Here’s how it started. On Monday, my husband and I had each had a long day. It was exceptionally cold in Minnesota and the feeling of wanting to hibernate on the couch under a bunch of blankets was overwhelming. He decided that the idea of having a beer was appealing. I decided to join him with a glass of wine. It was an eating day, so that was allowed. The glass of wine led to a piece of blueberry pie and no, I did not hold the ice cream. Again — eating day, and allowed.
I slept horribly and the next day, almost from the moment I woke up, I felt overwhelmed with cravings. My body ached. I was grouchy. My nose was stuffy, I kept itching my head, and I felt like I had hayfever — in January, in subzero weather. Around noon, my allotted two cups of Skinny Pop, my mid-day snack, became four cups. It was as if I couldn’t stop myself. Next thing I knew, I had disassociated from my body and found myself ferreting around in the chips drawer. After I blew it by eating chips, I decided I didn’t want my normal fasting day dinner so instead, I ate leftover pasta, which, let’s face it, is more carbs. That caused me to feel even more sluggish. I yelled at the kids. I was on a shame-and-blame rollercoaster and I tried to make it go away by eating chocolate.
Is it possible to have a sugar hangover? Is sugar an addictive substance? The Purple Guinea Pig is here to tell you: Yes, and yes.
Tidying my house was one unintended consequence of fasting.
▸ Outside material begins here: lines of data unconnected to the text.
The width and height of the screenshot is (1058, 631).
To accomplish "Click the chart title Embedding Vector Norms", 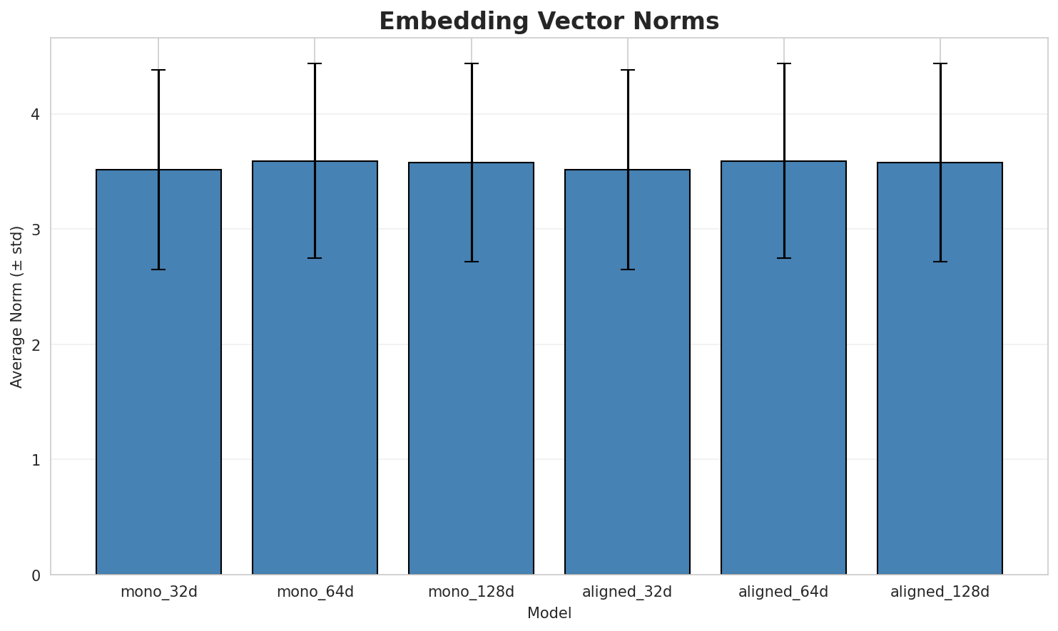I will point(549,21).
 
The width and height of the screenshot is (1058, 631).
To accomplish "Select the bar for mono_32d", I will point(158,371).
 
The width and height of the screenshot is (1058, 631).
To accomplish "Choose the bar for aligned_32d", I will point(627,371).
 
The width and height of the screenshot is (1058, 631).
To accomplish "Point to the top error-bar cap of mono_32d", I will point(158,70).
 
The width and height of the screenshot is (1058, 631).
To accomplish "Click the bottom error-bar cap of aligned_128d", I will point(940,262).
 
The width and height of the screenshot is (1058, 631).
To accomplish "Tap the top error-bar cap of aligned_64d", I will point(783,63).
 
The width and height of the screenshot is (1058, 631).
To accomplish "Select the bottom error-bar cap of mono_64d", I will point(315,258).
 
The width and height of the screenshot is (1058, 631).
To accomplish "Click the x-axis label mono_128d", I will point(471,592).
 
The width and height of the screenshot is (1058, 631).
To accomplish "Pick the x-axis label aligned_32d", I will point(627,592).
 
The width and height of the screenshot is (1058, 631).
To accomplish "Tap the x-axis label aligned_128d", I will point(940,592).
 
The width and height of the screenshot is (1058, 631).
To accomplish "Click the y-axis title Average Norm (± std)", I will point(17,307).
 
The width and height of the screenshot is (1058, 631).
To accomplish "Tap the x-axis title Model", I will point(549,613).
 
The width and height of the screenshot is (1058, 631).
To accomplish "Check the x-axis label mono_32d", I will point(158,592).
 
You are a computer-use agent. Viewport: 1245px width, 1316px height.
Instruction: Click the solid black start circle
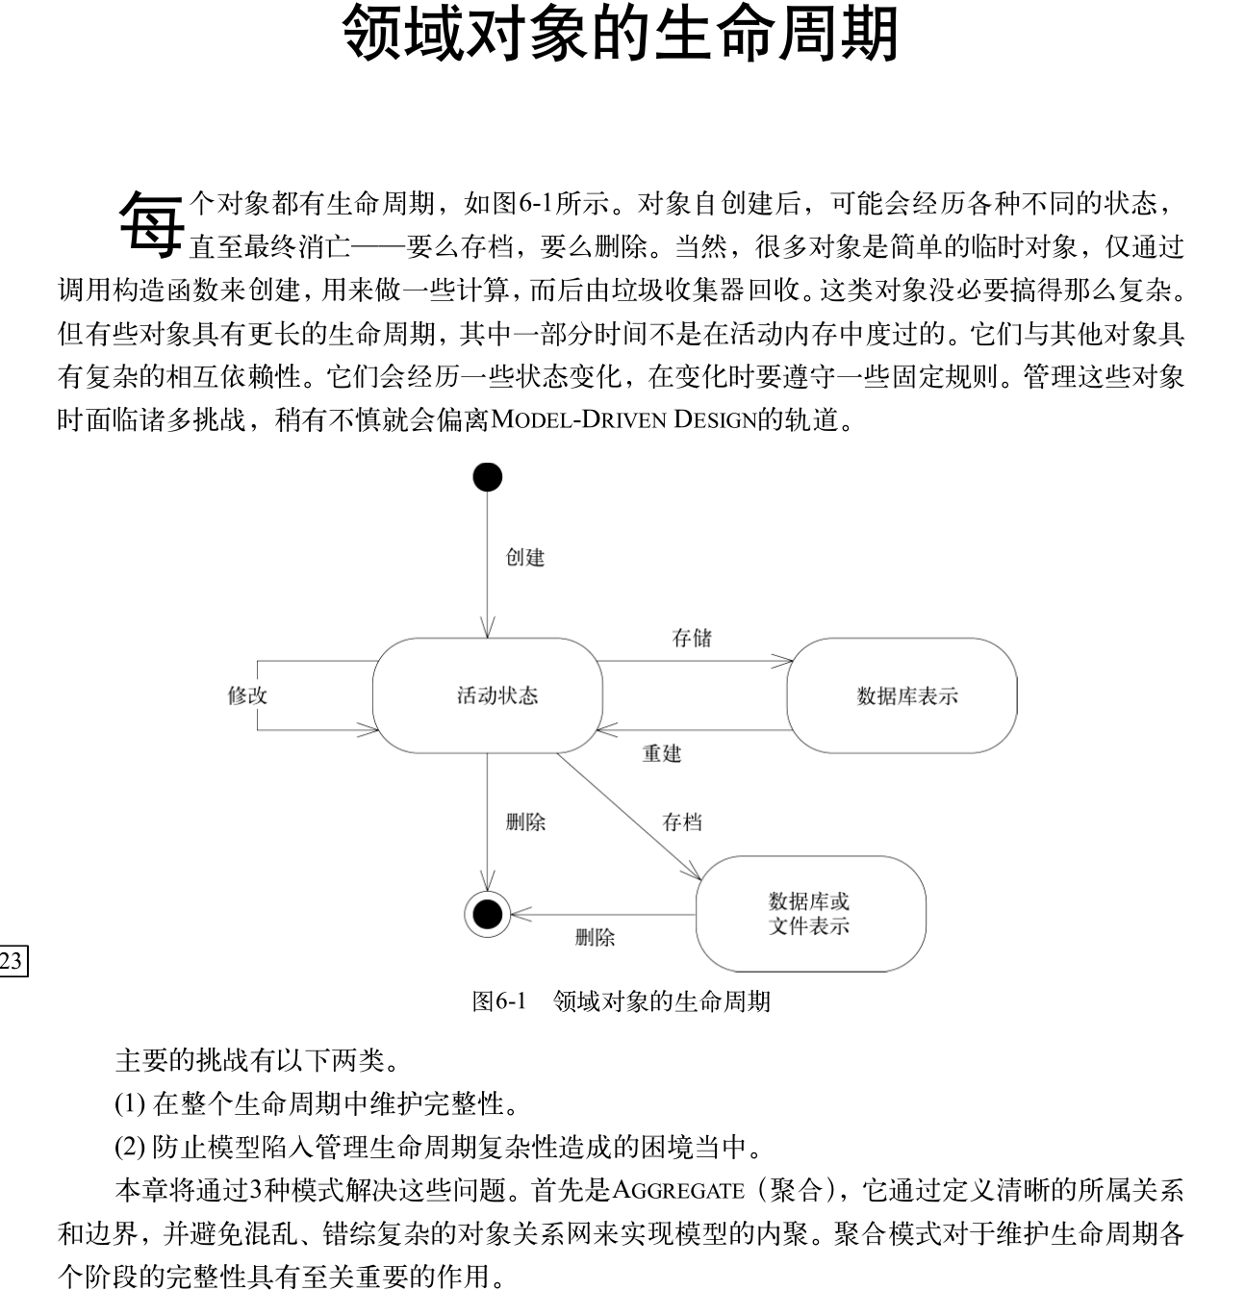click(488, 477)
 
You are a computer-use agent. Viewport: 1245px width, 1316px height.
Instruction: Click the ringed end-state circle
click(487, 913)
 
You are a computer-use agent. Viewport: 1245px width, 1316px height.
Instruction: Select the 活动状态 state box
click(488, 696)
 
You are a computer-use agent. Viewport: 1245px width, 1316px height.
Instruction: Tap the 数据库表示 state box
click(902, 696)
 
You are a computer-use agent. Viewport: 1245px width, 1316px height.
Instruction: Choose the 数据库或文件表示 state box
click(810, 914)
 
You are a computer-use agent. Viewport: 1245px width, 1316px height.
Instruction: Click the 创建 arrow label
click(525, 558)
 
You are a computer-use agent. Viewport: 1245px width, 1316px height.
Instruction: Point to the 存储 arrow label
click(692, 639)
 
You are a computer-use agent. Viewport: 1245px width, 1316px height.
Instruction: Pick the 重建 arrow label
click(662, 754)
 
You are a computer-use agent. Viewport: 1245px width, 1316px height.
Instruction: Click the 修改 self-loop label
click(247, 696)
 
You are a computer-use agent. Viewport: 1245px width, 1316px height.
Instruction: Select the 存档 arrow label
click(682, 822)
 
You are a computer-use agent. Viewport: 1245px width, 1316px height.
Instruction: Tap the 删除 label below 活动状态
click(525, 822)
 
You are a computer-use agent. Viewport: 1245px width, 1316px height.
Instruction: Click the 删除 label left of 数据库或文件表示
click(595, 938)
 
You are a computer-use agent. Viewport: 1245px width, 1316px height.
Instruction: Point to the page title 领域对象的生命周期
click(621, 34)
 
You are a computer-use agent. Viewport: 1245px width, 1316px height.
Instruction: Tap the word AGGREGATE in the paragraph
click(678, 1192)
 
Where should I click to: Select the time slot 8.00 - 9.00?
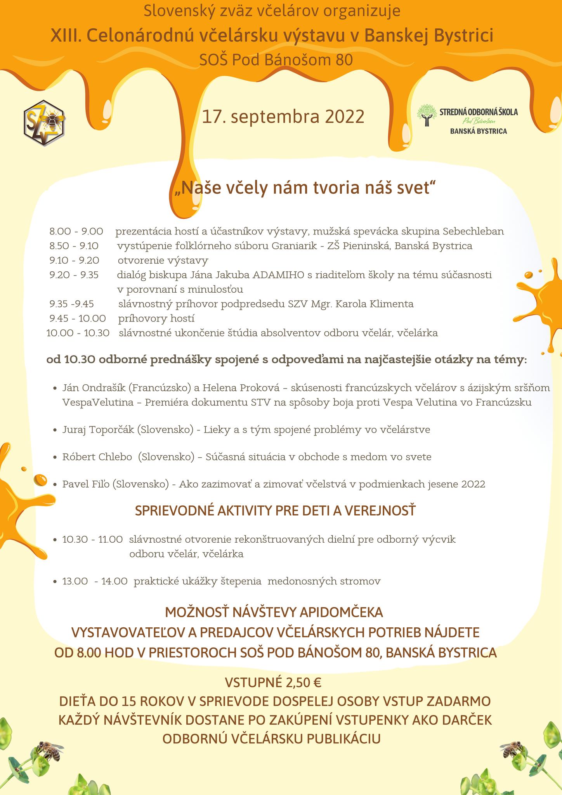(x=76, y=232)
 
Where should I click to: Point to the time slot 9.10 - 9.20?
(x=74, y=260)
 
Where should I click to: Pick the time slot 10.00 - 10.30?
(x=78, y=333)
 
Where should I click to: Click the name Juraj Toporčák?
(x=98, y=429)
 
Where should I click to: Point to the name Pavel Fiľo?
(x=86, y=484)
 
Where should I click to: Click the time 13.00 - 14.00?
(x=95, y=581)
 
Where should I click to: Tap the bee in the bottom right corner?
(x=512, y=750)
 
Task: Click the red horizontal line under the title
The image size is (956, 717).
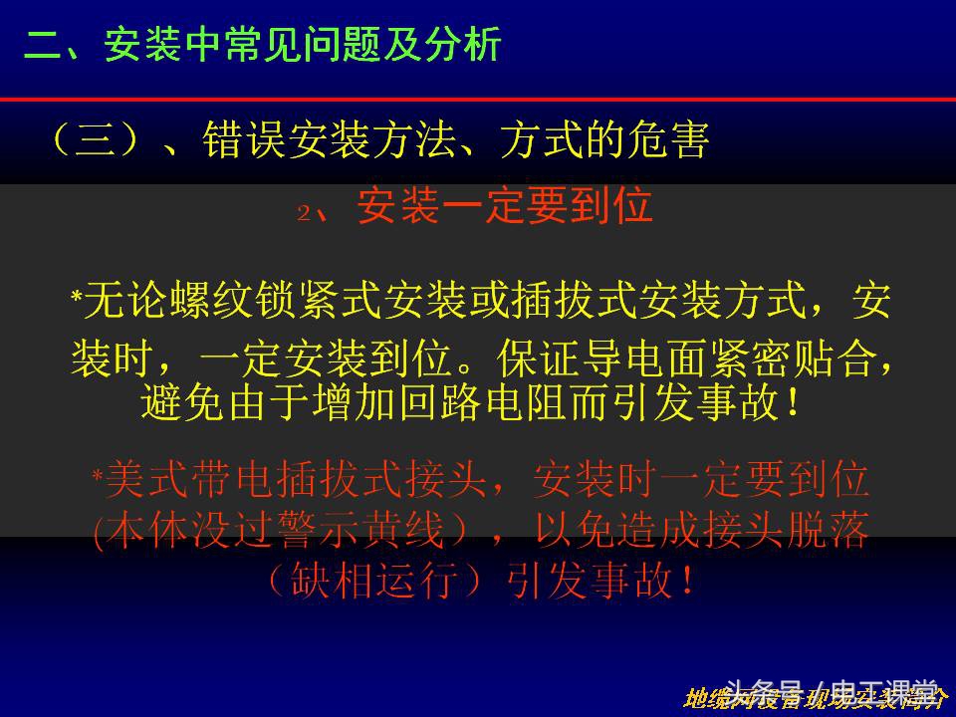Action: pyautogui.click(x=478, y=100)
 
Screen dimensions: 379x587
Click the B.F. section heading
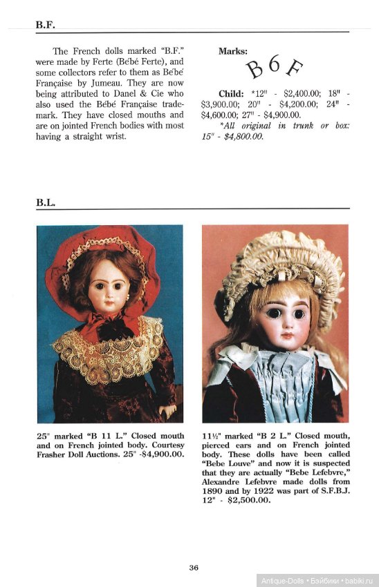[x=46, y=25]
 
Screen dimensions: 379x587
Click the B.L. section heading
[x=46, y=202]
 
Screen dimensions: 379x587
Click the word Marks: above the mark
[x=233, y=51]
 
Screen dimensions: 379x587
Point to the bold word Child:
[x=231, y=94]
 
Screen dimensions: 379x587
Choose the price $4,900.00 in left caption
[x=162, y=454]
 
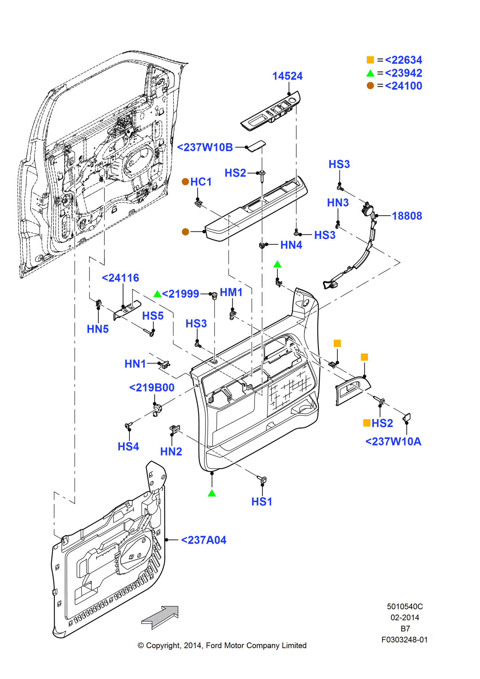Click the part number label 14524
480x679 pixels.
(x=287, y=76)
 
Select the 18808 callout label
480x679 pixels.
(x=407, y=216)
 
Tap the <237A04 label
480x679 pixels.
(x=203, y=540)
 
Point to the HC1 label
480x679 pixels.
(x=201, y=182)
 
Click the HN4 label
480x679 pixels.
(x=291, y=245)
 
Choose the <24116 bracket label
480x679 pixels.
(x=120, y=278)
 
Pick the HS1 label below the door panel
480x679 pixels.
(x=262, y=501)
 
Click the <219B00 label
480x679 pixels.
(x=152, y=388)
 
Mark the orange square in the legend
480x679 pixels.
(x=370, y=60)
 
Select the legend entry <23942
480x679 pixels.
(x=403, y=73)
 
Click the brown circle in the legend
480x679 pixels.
(x=370, y=86)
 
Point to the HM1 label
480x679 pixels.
(x=231, y=292)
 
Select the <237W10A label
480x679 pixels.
(x=393, y=442)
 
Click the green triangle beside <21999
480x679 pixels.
(x=157, y=294)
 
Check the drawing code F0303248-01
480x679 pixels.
(x=404, y=640)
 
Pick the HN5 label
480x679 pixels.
(x=98, y=329)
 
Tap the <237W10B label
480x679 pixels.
(x=205, y=147)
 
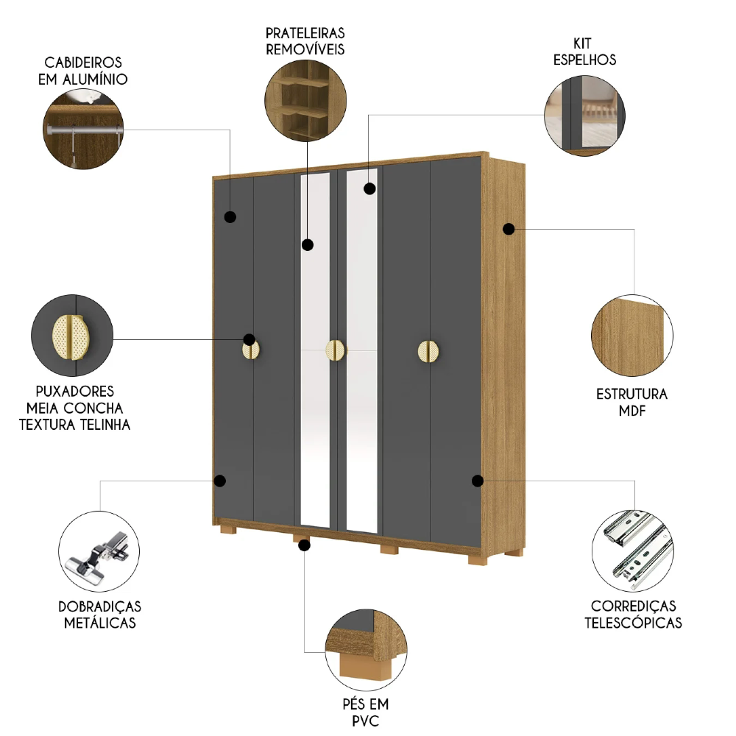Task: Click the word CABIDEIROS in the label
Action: pyautogui.click(x=83, y=63)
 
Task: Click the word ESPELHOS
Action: pyautogui.click(x=584, y=60)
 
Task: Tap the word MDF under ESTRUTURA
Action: pyautogui.click(x=631, y=411)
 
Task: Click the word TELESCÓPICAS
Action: pyautogui.click(x=633, y=623)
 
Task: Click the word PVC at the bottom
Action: pyautogui.click(x=365, y=721)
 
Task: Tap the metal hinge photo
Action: pyautogui.click(x=98, y=548)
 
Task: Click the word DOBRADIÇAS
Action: pyautogui.click(x=99, y=606)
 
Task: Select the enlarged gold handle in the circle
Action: pyautogui.click(x=72, y=336)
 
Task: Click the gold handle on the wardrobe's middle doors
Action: pyautogui.click(x=336, y=350)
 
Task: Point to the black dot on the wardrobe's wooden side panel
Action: pyautogui.click(x=508, y=229)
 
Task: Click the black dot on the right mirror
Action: pyautogui.click(x=369, y=188)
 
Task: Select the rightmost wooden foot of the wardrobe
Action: pyautogui.click(x=478, y=559)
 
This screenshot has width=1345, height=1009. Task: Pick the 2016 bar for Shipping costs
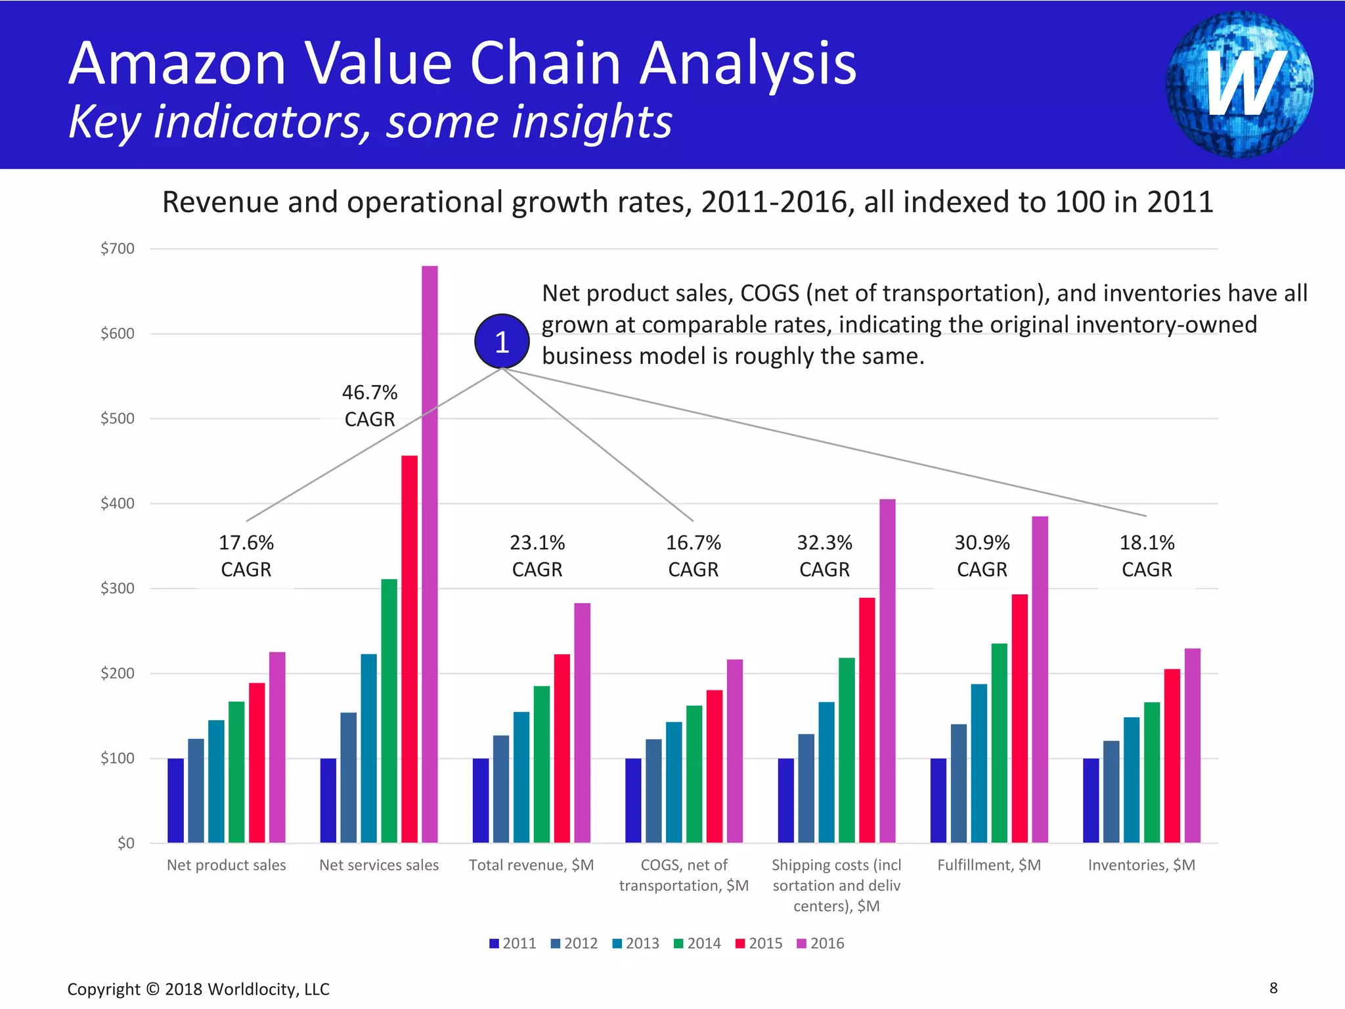point(887,671)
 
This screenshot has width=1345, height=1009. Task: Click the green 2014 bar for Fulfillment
point(999,743)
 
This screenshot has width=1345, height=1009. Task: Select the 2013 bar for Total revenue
point(521,777)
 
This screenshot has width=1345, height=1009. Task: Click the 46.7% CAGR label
point(370,406)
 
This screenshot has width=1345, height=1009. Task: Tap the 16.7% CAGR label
point(694,556)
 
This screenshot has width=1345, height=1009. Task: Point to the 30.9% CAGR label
point(982,556)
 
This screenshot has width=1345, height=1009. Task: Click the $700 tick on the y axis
point(117,248)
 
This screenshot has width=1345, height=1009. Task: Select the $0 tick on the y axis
point(125,843)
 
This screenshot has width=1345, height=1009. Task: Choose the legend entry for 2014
point(697,943)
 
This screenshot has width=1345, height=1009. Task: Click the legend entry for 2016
point(820,943)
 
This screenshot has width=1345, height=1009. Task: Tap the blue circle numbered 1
point(502,342)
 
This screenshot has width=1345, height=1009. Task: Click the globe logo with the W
point(1239,84)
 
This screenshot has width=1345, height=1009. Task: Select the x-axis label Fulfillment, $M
point(989,865)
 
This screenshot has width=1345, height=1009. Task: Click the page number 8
point(1273,988)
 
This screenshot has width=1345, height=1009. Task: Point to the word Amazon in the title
point(177,64)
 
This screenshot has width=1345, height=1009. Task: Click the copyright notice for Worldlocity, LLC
point(198,989)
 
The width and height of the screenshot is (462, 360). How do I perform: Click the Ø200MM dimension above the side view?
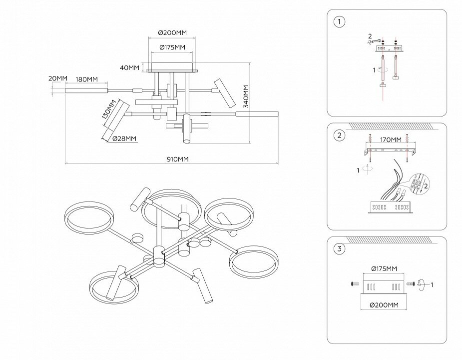[172, 32]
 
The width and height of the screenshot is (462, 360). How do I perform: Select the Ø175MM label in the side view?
[172, 47]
The second is that I am grappling with the fact that I have a sugar problem. I was shocked at how strong my sugar cravings were on my fasting day, after having eaten sugar on my eating day.
While scrolling through Instagram yesterday, a quote from Russell Brand popped up on my feed. He wrote, “If you want to see if something’s problematic in your life, see what happens if you withdraw it from your life.”
Whoa. That hit home. On fasting days, I remove sugar from my diet. I didn’t purposely remove sugar, but I don’t eat it because there is no room for sugary treats in a 500-calorie fasting day. When I added sugar back on my eating day, I was shocked at how sick it made me feel, and how much I craved more and more, even while I felt grumpy and sluggish.
Oh sugar, we had a long love story. But fasting taught me something I never saw coming. You and I are no good together. It’s official: Sugar and I are breaking up.